Exercise:
Copy out the stretch of the entries from the line containing "Increase quantity with the up arrow" through the end, keeping every line unchanged.

Saved entries:
###
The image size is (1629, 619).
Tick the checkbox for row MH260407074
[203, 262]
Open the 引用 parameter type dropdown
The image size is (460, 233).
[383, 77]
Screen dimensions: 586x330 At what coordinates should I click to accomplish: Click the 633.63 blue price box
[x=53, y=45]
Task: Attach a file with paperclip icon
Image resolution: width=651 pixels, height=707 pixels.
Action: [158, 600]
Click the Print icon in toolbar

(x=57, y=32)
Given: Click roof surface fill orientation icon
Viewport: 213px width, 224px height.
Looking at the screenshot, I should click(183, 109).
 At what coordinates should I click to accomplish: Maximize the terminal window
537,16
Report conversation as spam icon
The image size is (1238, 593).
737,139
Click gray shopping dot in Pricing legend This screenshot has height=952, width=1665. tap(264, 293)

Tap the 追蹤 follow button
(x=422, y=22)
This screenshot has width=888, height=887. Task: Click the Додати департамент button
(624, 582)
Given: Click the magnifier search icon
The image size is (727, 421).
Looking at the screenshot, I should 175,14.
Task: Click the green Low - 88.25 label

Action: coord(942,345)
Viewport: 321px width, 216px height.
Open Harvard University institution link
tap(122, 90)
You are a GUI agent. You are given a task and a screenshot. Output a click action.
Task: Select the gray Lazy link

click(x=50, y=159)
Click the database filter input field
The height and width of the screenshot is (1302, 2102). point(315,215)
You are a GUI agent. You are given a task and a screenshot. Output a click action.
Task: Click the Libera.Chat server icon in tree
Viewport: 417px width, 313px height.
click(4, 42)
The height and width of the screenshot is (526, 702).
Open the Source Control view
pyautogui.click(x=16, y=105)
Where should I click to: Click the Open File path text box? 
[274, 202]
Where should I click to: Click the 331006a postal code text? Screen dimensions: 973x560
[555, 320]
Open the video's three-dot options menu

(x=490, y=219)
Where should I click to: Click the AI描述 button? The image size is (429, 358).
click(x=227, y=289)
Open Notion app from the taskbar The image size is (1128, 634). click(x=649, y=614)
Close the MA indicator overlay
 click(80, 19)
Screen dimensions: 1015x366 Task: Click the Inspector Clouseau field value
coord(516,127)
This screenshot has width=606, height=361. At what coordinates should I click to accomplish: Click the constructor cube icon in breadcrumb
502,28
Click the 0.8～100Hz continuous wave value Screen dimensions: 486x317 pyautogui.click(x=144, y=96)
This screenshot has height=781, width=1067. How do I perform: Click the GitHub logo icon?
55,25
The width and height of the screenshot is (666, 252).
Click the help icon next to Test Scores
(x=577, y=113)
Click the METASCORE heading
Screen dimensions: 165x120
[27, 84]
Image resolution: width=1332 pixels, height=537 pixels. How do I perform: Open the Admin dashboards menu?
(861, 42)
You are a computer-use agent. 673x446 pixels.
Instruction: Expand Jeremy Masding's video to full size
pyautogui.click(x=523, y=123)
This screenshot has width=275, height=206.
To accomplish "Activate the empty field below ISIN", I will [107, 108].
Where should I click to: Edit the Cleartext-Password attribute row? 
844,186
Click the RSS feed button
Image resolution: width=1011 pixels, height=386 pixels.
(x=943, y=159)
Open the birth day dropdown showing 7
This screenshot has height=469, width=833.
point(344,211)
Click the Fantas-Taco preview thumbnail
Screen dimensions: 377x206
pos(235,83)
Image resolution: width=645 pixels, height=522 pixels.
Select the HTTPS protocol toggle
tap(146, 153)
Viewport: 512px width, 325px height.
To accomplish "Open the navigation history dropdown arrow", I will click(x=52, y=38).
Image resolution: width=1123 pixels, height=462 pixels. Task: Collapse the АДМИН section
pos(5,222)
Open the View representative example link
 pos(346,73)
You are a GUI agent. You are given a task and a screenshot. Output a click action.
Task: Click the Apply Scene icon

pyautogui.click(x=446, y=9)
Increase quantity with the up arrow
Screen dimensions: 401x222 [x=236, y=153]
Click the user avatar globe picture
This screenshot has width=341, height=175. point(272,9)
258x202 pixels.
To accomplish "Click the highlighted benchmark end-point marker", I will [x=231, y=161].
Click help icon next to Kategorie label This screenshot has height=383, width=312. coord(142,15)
###
Worked answer:
Increase quantity with the up arrow
Screen dimensions: 401x222 [x=236, y=153]
Click the user avatar globe picture
This screenshot has width=341, height=175. point(272,9)
258x202 pixels.
To accomplish "Click the highlighted benchmark end-point marker", I will [x=231, y=161].
Click help icon next to Kategorie label This screenshot has height=383, width=312. coord(142,15)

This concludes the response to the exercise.